Fifty life-sized cutouts of the One Nation leader were delivered to the marginal seat early on Thursday.
On Saturday, as voters turn out in a seat where One Nation preferences will likely decide whether Labor or the Liberals win, there will be a cardboard Pauline at every booth.
Senator Hanson’s chief of staff, James Ashby, told Brisbane’s Courier-Mail the cardboard Senator Hansons were “as good as her”.
“A photo visual of Pauline is as good as her being there because it is a presence,” he said.
“People will still be able to come and get a photo with Pauline.”
— Jackson Williams (@jacksonw____) July 26, 2018
One Nation’s Queensland leader, Steve Dickson, told The Australian he thought the cutouts looked “pretty good”.
“If you can’t have the real person on the day, let’s have the identity of the real person,” he said. “It’s a life-size cutout.”
Senator Hanson has been absent from the final week of campaigning in Longman. She is on holiday, on a cruise around the British Isles.
But Liberal and Labor heavyweights have been busy in Longman, where the by-election was triggered by the dual citizenship of Labor’s Susan Lamb.
She holds the seat by just 0.8 per cent and faces a tough challenge from Liberal National Party candidate Trevor “Big Trev” Ruthenberg.
Prime Minister Malcolm Turnbull and Labor leader Bill Shorten, who both headed to Longman on Friday, have plenty riding on the result in Queensland.
Mr Shorten is considered under the most pressure, with Labor in danger of becoming the first federal opposition to lose a seat to the government in almost a century.
‘No’: Albanese denies leadership challenge
On Friday, Mr Shorten’s main rival for the Labor leadership, Anthony Albanese, was forced to deny he would launch a challenge if the ALP performed poorly in Saturday’s by-elections.
“I don’t know how many times I can say it. Here it is, I’ll say it really slowly – no. There you go.”
When pressed by reporters, Mr Albanese said, “There you go in a word, it’s not hard.”
The other seat that is attracting significant attention is Braddon, in Tasmania’s north-west. There, the deciding factor is likely to be independent Craig Garland, an outspoken fisherman with a disdain for major political parties.
Various polls in Braddon have Labor’s Justine Keay and the Liberals’ Brett Whiteley neck-and-neck, or either of the two in front.
Senior politicians from both major parties have also spent plenty of time in Braddon in recent weeks. Mr Shorten has visited the electorate nine times, outscoring the Prime Minister – who has focused on the line that only Mr Whiteley can deliver from government.
“Any other candidate is a risk. The worst risk, of course, is of Labor and the Greens,” Mr Turnbull said.

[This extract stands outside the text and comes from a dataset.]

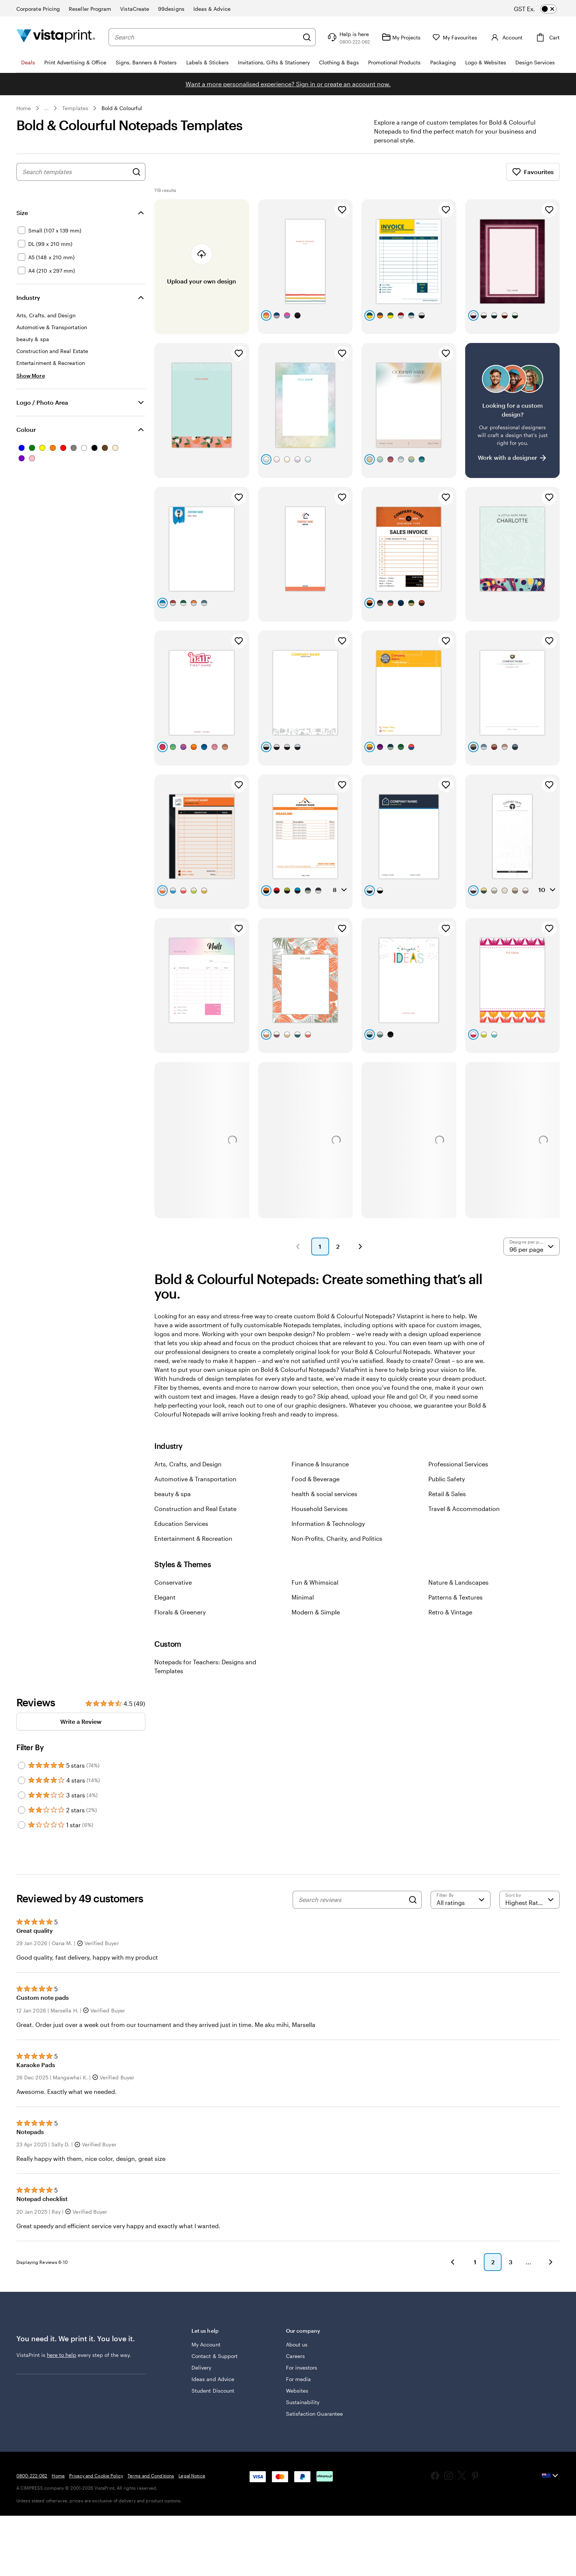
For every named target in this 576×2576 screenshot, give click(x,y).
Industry (28, 297)
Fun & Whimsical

In South Australia, the Centre Alliance’s Rebekha Sharkie seems likely to hold Mayo, the third in the Super Saturday by-election lineup.
A YouGov/Galaxy poll in News Limited local papers on July 23 predicted Ms Sharkie would win the seat by 59 per cent to 41 per cent after preferences, ahead of the Liberals’ Georgina Downer (daughter of a previous member for Mayo, Alexander).
The other two super Saturday by-elections are in Western Australia. Josh Wilson is tipped to hold Fremantle for Labor, and Perth appears set to be won by new ALP candidate Patrick Gorman.
Perth is the only one of the five super Saturday seats where the by-election was not triggered by dual citizenship. It came after Labor’s Tim Hammond resigned from parliament, citing the pressures of constant travel on his family.
The Liberal Party has not run candidates in either WA by-election.